- [Records for the exercise]
*** Begin section ***
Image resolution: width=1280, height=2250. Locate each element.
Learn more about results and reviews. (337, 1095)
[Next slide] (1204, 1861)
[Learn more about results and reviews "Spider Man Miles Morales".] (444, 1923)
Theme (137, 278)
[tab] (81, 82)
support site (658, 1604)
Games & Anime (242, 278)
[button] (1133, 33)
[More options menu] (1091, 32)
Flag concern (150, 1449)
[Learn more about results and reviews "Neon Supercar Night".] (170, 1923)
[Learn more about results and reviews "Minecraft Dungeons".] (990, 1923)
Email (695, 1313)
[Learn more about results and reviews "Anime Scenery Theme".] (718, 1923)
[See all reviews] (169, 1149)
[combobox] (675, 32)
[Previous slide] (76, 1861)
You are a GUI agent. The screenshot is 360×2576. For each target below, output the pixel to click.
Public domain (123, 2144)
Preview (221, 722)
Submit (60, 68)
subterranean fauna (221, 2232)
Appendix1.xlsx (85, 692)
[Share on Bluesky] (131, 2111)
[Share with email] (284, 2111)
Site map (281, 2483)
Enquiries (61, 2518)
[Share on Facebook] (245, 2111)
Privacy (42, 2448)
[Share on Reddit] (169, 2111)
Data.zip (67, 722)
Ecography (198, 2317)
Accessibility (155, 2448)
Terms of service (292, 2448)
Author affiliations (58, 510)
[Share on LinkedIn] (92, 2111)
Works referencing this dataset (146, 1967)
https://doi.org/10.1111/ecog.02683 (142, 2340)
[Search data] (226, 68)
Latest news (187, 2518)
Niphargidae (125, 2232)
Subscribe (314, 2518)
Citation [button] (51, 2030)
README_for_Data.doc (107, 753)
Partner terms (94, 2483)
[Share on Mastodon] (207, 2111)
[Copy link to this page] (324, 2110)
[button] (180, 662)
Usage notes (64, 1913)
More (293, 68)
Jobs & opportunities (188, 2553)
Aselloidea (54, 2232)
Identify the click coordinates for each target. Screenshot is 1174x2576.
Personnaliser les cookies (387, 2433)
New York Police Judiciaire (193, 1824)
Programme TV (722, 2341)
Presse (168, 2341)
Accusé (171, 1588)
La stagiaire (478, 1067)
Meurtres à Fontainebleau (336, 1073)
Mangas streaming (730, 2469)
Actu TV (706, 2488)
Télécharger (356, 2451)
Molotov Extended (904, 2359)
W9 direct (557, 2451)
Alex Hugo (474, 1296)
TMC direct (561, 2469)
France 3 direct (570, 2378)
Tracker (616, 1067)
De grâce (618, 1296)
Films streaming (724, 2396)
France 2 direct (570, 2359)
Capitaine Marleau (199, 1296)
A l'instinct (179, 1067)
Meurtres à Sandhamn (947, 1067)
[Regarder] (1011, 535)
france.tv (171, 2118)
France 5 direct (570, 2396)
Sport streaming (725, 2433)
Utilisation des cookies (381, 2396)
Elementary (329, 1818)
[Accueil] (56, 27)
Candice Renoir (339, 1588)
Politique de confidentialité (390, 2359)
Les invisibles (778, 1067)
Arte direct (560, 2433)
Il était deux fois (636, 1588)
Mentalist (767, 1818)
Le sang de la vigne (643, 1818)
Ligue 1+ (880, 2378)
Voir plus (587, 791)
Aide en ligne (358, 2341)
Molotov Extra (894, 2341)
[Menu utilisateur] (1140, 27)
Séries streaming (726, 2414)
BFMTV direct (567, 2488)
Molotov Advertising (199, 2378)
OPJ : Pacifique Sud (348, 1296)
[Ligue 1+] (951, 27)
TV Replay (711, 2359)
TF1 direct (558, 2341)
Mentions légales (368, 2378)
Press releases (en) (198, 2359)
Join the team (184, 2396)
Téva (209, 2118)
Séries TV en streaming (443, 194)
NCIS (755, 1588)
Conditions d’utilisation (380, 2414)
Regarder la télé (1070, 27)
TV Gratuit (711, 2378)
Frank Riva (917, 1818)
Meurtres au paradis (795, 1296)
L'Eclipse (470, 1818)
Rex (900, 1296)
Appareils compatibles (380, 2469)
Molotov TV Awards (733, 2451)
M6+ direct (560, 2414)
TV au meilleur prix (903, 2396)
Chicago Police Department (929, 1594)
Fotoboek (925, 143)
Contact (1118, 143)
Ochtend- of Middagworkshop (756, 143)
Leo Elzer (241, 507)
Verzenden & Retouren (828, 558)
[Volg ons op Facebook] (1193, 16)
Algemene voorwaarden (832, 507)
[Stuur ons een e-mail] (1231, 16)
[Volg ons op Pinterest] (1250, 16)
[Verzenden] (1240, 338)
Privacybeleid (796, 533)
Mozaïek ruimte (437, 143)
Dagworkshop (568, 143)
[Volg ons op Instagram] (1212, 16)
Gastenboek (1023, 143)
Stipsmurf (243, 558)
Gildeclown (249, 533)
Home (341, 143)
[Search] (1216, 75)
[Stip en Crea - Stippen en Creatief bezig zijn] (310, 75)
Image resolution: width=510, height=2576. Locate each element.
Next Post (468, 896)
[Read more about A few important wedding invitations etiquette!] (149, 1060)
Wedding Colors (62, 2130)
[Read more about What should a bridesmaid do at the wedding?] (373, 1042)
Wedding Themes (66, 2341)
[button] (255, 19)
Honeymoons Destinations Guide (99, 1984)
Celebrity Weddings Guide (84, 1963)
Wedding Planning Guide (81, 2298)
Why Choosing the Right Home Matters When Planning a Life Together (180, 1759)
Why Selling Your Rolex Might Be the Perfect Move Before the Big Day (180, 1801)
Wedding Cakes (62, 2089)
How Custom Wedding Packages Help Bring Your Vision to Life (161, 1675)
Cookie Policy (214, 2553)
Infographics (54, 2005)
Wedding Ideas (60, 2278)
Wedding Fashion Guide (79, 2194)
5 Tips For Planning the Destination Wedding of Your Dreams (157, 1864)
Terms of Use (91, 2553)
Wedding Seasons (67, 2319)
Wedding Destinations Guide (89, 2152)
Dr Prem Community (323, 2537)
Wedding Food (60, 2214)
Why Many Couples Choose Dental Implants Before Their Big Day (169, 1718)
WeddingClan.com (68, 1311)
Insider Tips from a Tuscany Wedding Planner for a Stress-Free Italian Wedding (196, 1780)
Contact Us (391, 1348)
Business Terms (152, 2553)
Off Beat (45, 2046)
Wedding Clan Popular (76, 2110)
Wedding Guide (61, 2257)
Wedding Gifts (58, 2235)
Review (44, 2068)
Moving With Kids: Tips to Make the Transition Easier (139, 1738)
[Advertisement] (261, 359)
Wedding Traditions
*** End section ***
- [Task item] The full set of entries must be printed again without any alteration.

- [Answer area]
Image resolution: width=1280, height=2250. Locate each element.
Learn more about results and reviews. (337, 1095)
[Next slide] (1204, 1861)
[Learn more about results and reviews "Spider Man Miles Morales".] (444, 1923)
Theme (137, 278)
[tab] (81, 82)
support site (658, 1604)
Games & Anime (242, 278)
[button] (1133, 33)
[More options menu] (1091, 32)
Flag concern (150, 1449)
[Learn more about results and reviews "Neon Supercar Night".] (170, 1923)
[Learn more about results and reviews "Minecraft Dungeons".] (990, 1923)
Email (695, 1313)
[Learn more about results and reviews "Anime Scenery Theme".] (718, 1923)
[See all reviews] (169, 1149)
[combobox] (675, 32)
[Previous slide] (76, 1861)
You are a GUI agent. The screenshot is 360×2576. For each target below, output the pixel to click.
Public domain (123, 2144)
Preview (221, 722)
Submit (60, 68)
subterranean fauna (221, 2232)
Appendix1.xlsx (85, 692)
[Share on Bluesky] (131, 2111)
[Share with email] (284, 2111)
Site map (281, 2483)
Enquiries (61, 2518)
[Share on Facebook] (245, 2111)
Privacy (42, 2448)
[Share on Reddit] (169, 2111)
Data.zip (67, 722)
Ecography (198, 2317)
Accessibility (155, 2448)
Terms of service (292, 2448)
Author affiliations (58, 510)
[Share on LinkedIn] (92, 2111)
Works referencing this dataset (146, 1967)
https://doi.org/10.1111/ecog.02683 (142, 2340)
[Search data] (226, 68)
Latest news (187, 2518)
Niphargidae (125, 2232)
Subscribe (314, 2518)
Citation [button] (51, 2030)
README_for_Data.doc (107, 753)
Partner terms (94, 2483)
[Share on Mastodon] (207, 2111)
[Copy link to this page] (324, 2110)
[button] (180, 662)
Usage notes (64, 1913)
More (293, 68)
Jobs & opportunities (188, 2553)
Aselloidea (54, 2232)
Identify the click coordinates for each target. Screenshot is 1174x2576.
Personnaliser les cookies (387, 2433)
New York Police Judiciaire (193, 1824)
Programme TV (722, 2341)
Presse (168, 2341)
Accusé (171, 1588)
La stagiaire (478, 1067)
Meurtres à Fontainebleau (336, 1073)
Mangas streaming (730, 2469)
Actu TV (706, 2488)
Télécharger (356, 2451)
Molotov Extended (904, 2359)
W9 direct (557, 2451)
Alex Hugo (474, 1296)
TMC direct (561, 2469)
France 3 direct (570, 2378)
Tracker (616, 1067)
De grâce (618, 1296)
Films streaming (724, 2396)
France 2 direct (570, 2359)
Capitaine Marleau (199, 1296)
A l'instinct (179, 1067)
Meurtres à Sandhamn (947, 1067)
[Regarder] (1011, 535)
france.tv (171, 2118)
France 5 direct (570, 2396)
Sport streaming (725, 2433)
Utilisation des cookies (381, 2396)
Elementary (329, 1818)
[Accueil] (56, 27)
Candice Renoir (339, 1588)
Politique de confidentialité (390, 2359)
Les invisibles (778, 1067)
Arte direct (560, 2433)
Il était deux fois (636, 1588)
Mentalist (767, 1818)
Le sang de la vigne (643, 1818)
Ligue 1+ (880, 2378)
Voir plus (587, 791)
Aide en ligne (358, 2341)
Molotov Extra (894, 2341)
[Menu utilisateur] (1140, 27)
Séries streaming (726, 2414)
BFMTV direct (567, 2488)
Molotov Advertising (199, 2378)
OPJ : Pacifique Sud (348, 1296)
[Ligue 1+] (951, 27)
TV Replay (711, 2359)
TF1 direct (558, 2341)
Mentions légales (368, 2378)
Press releases (en) (198, 2359)
Join the team (184, 2396)
Téva (209, 2118)
Séries TV en streaming (443, 194)
NCIS (755, 1588)
Conditions d’utilisation (380, 2414)
Regarder la télé (1070, 27)
TV Gratuit (711, 2378)
Frank Riva (917, 1818)
Meurtres au paradis (795, 1296)
L'Eclipse (470, 1818)
Rex (900, 1296)
Appareils compatibles (380, 2469)
Molotov TV Awards (733, 2451)
M6+ direct (560, 2414)
TV au meilleur prix (903, 2396)
Chicago Police Department (929, 1594)
Fotoboek (925, 143)
Contact (1118, 143)
Ochtend- of Middagworkshop (756, 143)
Leo Elzer (241, 507)
Verzenden & Retouren (828, 558)
[Volg ons op Facebook] (1193, 16)
Algemene voorwaarden (832, 507)
[Stuur ons een e-mail] (1231, 16)
[Volg ons op Pinterest] (1250, 16)
[Verzenden] (1240, 338)
Privacybeleid (796, 533)
Mozaïek ruimte (437, 143)
Dagworkshop (568, 143)
[Volg ons op Instagram] (1212, 16)
Gastenboek (1023, 143)
Stipsmurf (243, 558)
Gildeclown (249, 533)
Home (341, 143)
[Search] (1216, 75)
[Stip en Crea - Stippen en Creatief bezig zijn] (310, 75)
Image resolution: width=510, height=2576. Locate each element.
Next Post (468, 896)
[Read more about A few important wedding invitations etiquette!] (149, 1060)
Wedding Colors (62, 2130)
[Read more about What should a bridesmaid do at the wedding?] (373, 1042)
Wedding Themes (66, 2341)
[button] (255, 19)
Honeymoons Destinations Guide (99, 1984)
Celebrity Weddings Guide (84, 1963)
Wedding Planning Guide (81, 2298)
Why Choosing the Right Home Matters When Planning a Life Together (180, 1759)
Why Selling Your Rolex Might Be the Perfect Move Before the Big Day (180, 1801)
Wedding Cakes (62, 2089)
How Custom Wedding Packages Help Bring Your Vision to Life (161, 1675)
Cookie Policy (214, 2553)
Infographics (54, 2005)
Wedding Ideas (60, 2278)
Wedding Fashion Guide (79, 2194)
5 Tips For Planning the Destination Wedding of Your Dreams (157, 1864)
Terms of Use (91, 2553)
Wedding Seasons (67, 2319)
Wedding Destinations Guide (89, 2152)
Dr Prem Community (323, 2537)
Wedding Food (60, 2214)
Why Many Couples Choose Dental Implants Before Their Big Day (169, 1718)
WeddingClan.com (68, 1311)
Insider Tips from a Tuscany Wedding Planner for a Stress-Free Italian Wedding (196, 1780)
Contact Us (391, 1348)
Business Terms (152, 2553)
Off Beat (45, 2046)
Wedding Clan Popular (76, 2110)
Wedding Guide (61, 2257)
Wedding Gifts (58, 2235)
Review (44, 2068)
Moving With Kids: Tips to Make the Transition Easier (139, 1738)
[Advertisement] (261, 359)
Wedding Traditions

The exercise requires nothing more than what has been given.